**Records from a data collection**
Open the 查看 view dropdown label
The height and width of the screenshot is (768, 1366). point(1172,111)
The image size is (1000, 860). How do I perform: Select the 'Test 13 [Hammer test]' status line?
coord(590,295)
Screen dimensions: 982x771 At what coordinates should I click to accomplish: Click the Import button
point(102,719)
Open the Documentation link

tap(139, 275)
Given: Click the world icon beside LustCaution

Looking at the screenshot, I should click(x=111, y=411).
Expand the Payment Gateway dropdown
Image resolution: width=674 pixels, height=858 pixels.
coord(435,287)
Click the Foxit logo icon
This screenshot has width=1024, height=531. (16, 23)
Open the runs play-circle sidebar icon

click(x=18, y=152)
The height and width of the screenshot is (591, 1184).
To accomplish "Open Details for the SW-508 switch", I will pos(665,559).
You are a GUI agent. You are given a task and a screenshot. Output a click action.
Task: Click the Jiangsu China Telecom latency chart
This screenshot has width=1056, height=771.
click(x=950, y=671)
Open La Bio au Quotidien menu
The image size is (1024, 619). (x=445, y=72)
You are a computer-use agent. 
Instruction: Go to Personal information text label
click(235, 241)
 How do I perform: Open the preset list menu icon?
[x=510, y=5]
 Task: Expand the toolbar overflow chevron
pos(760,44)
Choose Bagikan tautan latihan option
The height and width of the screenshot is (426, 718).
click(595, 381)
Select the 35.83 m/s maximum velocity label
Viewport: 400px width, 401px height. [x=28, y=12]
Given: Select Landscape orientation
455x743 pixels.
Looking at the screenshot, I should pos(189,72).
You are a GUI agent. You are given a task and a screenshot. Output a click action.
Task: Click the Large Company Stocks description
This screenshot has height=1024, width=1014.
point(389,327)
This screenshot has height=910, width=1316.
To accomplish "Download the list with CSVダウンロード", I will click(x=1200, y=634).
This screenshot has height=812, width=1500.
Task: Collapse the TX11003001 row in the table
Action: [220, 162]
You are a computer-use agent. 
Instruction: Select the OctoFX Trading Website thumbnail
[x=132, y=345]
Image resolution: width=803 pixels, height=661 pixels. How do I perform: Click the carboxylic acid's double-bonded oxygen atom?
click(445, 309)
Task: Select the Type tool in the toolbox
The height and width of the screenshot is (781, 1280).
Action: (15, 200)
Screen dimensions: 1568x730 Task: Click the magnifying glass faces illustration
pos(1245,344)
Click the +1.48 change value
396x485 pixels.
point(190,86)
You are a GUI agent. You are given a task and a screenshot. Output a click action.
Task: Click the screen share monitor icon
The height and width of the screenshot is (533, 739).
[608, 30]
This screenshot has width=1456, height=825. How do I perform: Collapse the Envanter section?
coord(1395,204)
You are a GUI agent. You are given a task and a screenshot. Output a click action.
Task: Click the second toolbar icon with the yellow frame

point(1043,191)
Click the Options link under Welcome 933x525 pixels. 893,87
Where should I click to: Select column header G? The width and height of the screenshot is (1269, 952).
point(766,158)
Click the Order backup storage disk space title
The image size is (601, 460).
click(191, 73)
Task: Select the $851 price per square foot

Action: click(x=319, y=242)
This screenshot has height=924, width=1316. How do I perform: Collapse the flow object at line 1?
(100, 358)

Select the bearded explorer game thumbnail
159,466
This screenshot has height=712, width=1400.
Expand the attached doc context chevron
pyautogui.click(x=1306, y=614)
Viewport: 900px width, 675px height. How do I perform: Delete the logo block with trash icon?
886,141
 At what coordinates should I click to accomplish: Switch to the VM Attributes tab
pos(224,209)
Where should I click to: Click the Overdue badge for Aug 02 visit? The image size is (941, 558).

**Task brief**
Please write out the records from above, keeping every line exact.

**Task response**
Open the 查看 view dropdown label
The height and width of the screenshot is (768, 1366). point(1172,111)
The image size is (1000, 860). How do I perform: Select the 'Test 13 [Hammer test]' status line?
coord(590,295)
Screen dimensions: 982x771 At what coordinates should I click to accomplish: Click the Import button
point(102,719)
Open the Documentation link

tap(139, 275)
Given: Click the world icon beside LustCaution

Looking at the screenshot, I should click(x=111, y=411).
Expand the Payment Gateway dropdown
Image resolution: width=674 pixels, height=858 pixels.
coord(435,287)
Click the Foxit logo icon
This screenshot has width=1024, height=531. (16, 23)
Open the runs play-circle sidebar icon

click(x=18, y=152)
The height and width of the screenshot is (591, 1184).
To accomplish "Open Details for the SW-508 switch", I will pos(665,559).
You are a GUI agent. You are given a task and a screenshot. Output a click action.
Task: Click the Jiangsu China Telecom latency chart
This screenshot has width=1056, height=771.
click(x=950, y=671)
Open La Bio au Quotidien menu
The image size is (1024, 619). (x=445, y=72)
You are a computer-use agent. 
Instruction: Go to Personal information text label
click(235, 241)
 How do I perform: Open the preset list menu icon?
[x=510, y=5]
 Task: Expand the toolbar overflow chevron
pos(760,44)
Choose Bagikan tautan latihan option
The height and width of the screenshot is (426, 718).
click(595, 381)
Select the 35.83 m/s maximum velocity label
Viewport: 400px width, 401px height. [x=28, y=12]
Given: Select Landscape orientation
455x743 pixels.
Looking at the screenshot, I should pos(189,72).
You are a GUI agent. You are given a task and a screenshot. Output a click action.
Task: Click the Large Company Stocks description
This screenshot has height=1024, width=1014.
point(389,327)
This screenshot has height=910, width=1316.
To accomplish "Download the list with CSVダウンロード", I will click(x=1200, y=634).
This screenshot has height=812, width=1500.
Task: Collapse the TX11003001 row in the table
Action: [220, 162]
You are a computer-use agent. 
Instruction: Select the OctoFX Trading Website thumbnail
[x=132, y=345]
Image resolution: width=803 pixels, height=661 pixels. How do I perform: Click the carboxylic acid's double-bonded oxygen atom?
click(445, 309)
Task: Select the Type tool in the toolbox
The height and width of the screenshot is (781, 1280).
Action: (15, 200)
Screen dimensions: 1568x730 Task: Click the magnifying glass faces illustration
pos(1245,344)
Click the +1.48 change value
396x485 pixels.
point(190,86)
You are a GUI agent. You are given a task and a screenshot. Output a click action.
Task: Click the screen share monitor icon
The height and width of the screenshot is (533, 739).
[608, 30]
This screenshot has width=1456, height=825. How do I perform: Collapse the Envanter section?
coord(1395,204)
You are a GUI agent. You are given a task and a screenshot. Output a click action.
Task: Click the second toolbar icon with the yellow frame

point(1043,191)
Click the Options link under Welcome 933x525 pixels. 893,87
Where should I click to: Select column header G? The width and height of the screenshot is (1269, 952).
point(766,158)
Click the Order backup storage disk space title
The image size is (601, 460).
click(191, 73)
Task: Select the $851 price per square foot

Action: click(x=319, y=242)
This screenshot has height=924, width=1316. How do I perform: Collapse the flow object at line 1?
(100, 358)

Select the bearded explorer game thumbnail
159,466
This screenshot has height=712, width=1400.
Expand the attached doc context chevron
pyautogui.click(x=1306, y=614)
Viewport: 900px width, 675px height. How do I perform: Delete the logo block with trash icon?
886,141
 At what coordinates should I click to accomplish: Switch to the VM Attributes tab
pos(224,209)
Where should I click to: Click the Overdue badge for Aug 02 visit? The image size is (941, 558).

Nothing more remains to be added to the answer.